E ora che l’Enciclopedia Treccani sceglie “femminicidio” come parola dell’anno appena finito, ora che il film di Paola Cortellesi è tra i più visti nella storia del cinema italiano, ora che la consapevolezza femminile della propria forza propositiva comincia a essere coscienza condivisa, ora che dopo l’emozione seguita alla morte di Giulia Cecchettin gli uomini hanno cominciato a interrogarsi sulla cultura patriarcale o post-patriarcale che dir si voglia, qual è lo stato delle cose del rapporto tra i sessi? “E ora?” è anche il titolo del primo capitolo del saggio appena uscito – politicamente scorretto, lo definisce l’autrice – della filosofa Annarosa Buttarelli, Bene e male sottosopra, la rivoluzione delle filosofe (Tlon editore). Formatasi nel pensiero della differenza sessuale, sostenitrice della “presa di autorevolezza” con il suo libro Sovrane e fondatrice della Scuola di alta formazione per donne di governo, Buttarelli si chiede da tempo perché gli uomini non ascoltano, non si interessano al pensiero delle donne. Fermi alla “questione femminile”, ragionano solo in termini di parità, diritti, quote, cooptazione. Di emancipazione, insomma, di integrazione nel sistema, senza rendersi conto che da due secoli le donne chiedono sì uguaglianza e libertà, ma “fanno” anche filosofia, propongono una diversa concezione delle relazioni e della politica, e soprattutto un altro approccio di pensiero, che possa diventare valido per tutti, uomini e donne. «Per quale ragione le pensatrici di tutti i tempi non sono state ascoltate, né dai filosofi accademici né dalla cultura corrente del momento?», si chiede Buttarelli. «È il risultato di una misoginia millenaria, che ha svalutato la donna come essere umano pensante, e ha sempre considerato il pensiero maschile come universale».

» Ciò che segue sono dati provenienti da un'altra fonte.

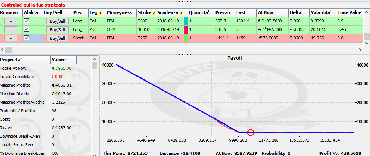Screen dimensions: 370x156
Task: Click Buy/Sell button for Long Call row
Action: pos(57,21)
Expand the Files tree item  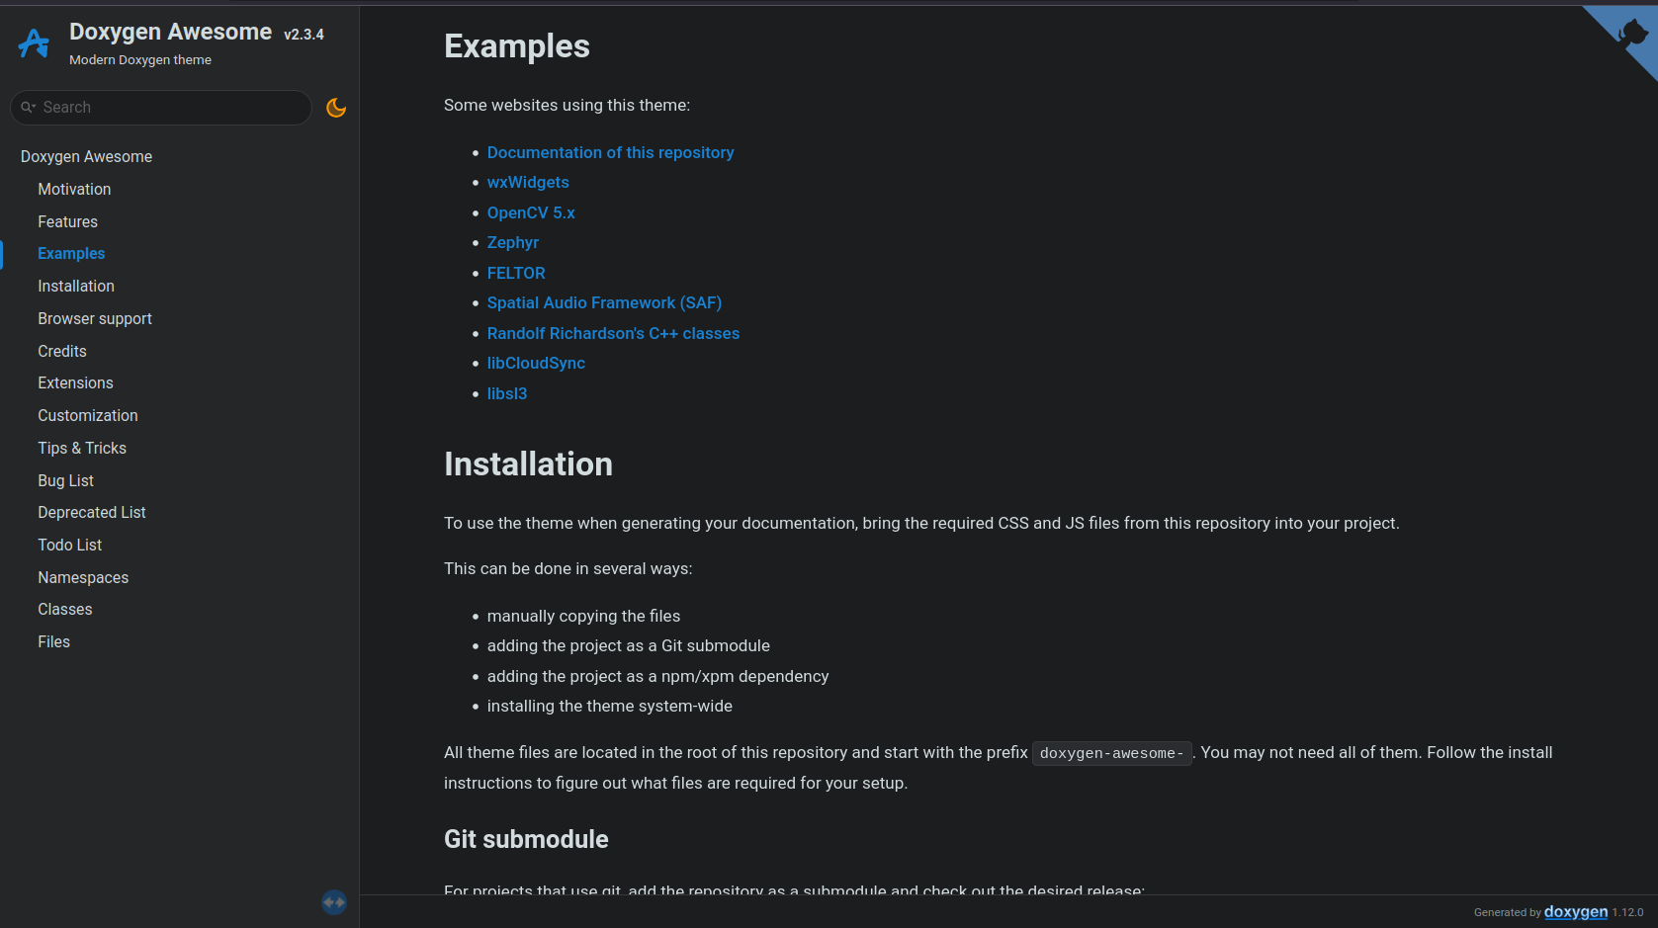54,641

Quanti docenti di filosofia maschi hanno letto Nonostante Platone di Adriana Cavarero o Sputiamo su Hegel di Carla Lonzi? Di questa misoginia che esclude le pensatrici dal canone filosofico accademico Buttarelli ne trova conferma anche nell’ultima opera di Massimo Cacciari, Metafisica concreta (edito da Adelphi), che vede la sopravvivenza della filosofia – da tempo in crisi rispetto alla sua funzione – in un legame con l’essere nel momento in cui vive, non l’essere astratto ma “l’essente”. «Peccato che le pensatrici hanno sempre riflettuto proprio sulla metafisica concreta della vita quotidiana: la cura, la ricettività interiore, i sentimenti, l’ascolto sono patrimonio della differenza femminile, un pensiero che parte dall’esperienza e si fonda sulla relazione, ma di questo nel lavoro di Cacciari non c’è riconoscimento», osserva Buttarelli, che nel suo libro affronta il grande tema etico del bene e del male, oggi così sensibile, con pensatrici come Simone Weil e Hannah Arendt, María Zambrano e Carla Lonzi, come la psicoanalista Françoise Dolto o la scrittrice Flannery O’Connor, voci di un “sottosopra” filosofico che individua nel pensiero antitetico, duale, il responsabile della crisi attuale della civiltà europea-occidentale.
«È venuto il tempo che anche gli uomini si occupino delle opere delle donne: le leggano, le guardino, le studino, ne scrivano». Sono le parole di Daniela Brogi, docente di Letteratura italiana contemporanea all’Università per stranieri di Siena, stanca di vedere come a studiare le autrici siano quasi sempre le donne. «Come se per molti uomini di cultura fosse un’impresa da cervello balzano occuparsi delle opere delle autrici, facendo quello che noi invece facciamo da sempre con gli autori». Daniela Brogi fa parte di quella generazione femminile che negli ultimi dieci anni è entrata in gran numero nelle università, nell’editoria, nell’informazione e nelle professioni, una generazione ancora giovane da cui ci si aspetta una rivoluzione culturale segnata dalla loro identità di genere. Nel suo saggio Lo spazio delle donne (Einaudi, 2022) analizza quanto è stato concesso loro nei secoli. Oltre alla violenza primaria che è stata esercitata vietando o svalutando la loro possibilità di occupare da soggetti uno spazio pubblico, si è aggiunta una seconda violenza, la svalutazione della narrativa che racconta gli spazi marginali del loro mondo: «E così raccontare di luoghi domestici, di memorie famigliari, del mondo della madre, dell’autobiografia, di storie d’amore o del corpo, è stata a lungo una scrittura creduta inferiore, se praticata dalle autrici». Oggi, dopo aver man mano conquistato gli interstizi, le smarginature nel sistema maschile, le donne che scrivono e che pensano sono in uno stato di “fuori campo attivo”, per usare un’immagine cinematografica. «Non si tratta più di abbattere il tetto di cristallo, ma anche le pareti», dice ancora Daniela Brogi. «E invece nel sistema universitario domina ancora l’automatismo della cultura patriarcale. Perché il patriarcato non è solo un sistema giuridico ma una postura culturale, una mentalità che riguarda il simbolico, e sopravvive quindi al mutare delle leggi. Anche se le donne sono presenti in università, gli uomini tendono a parlarsi, ascoltarsi e riconoscersi solo tra loro. Per cui quando si cerca un intellettuale per un convegno o un seminario è quasi sempre senza apostrofo…».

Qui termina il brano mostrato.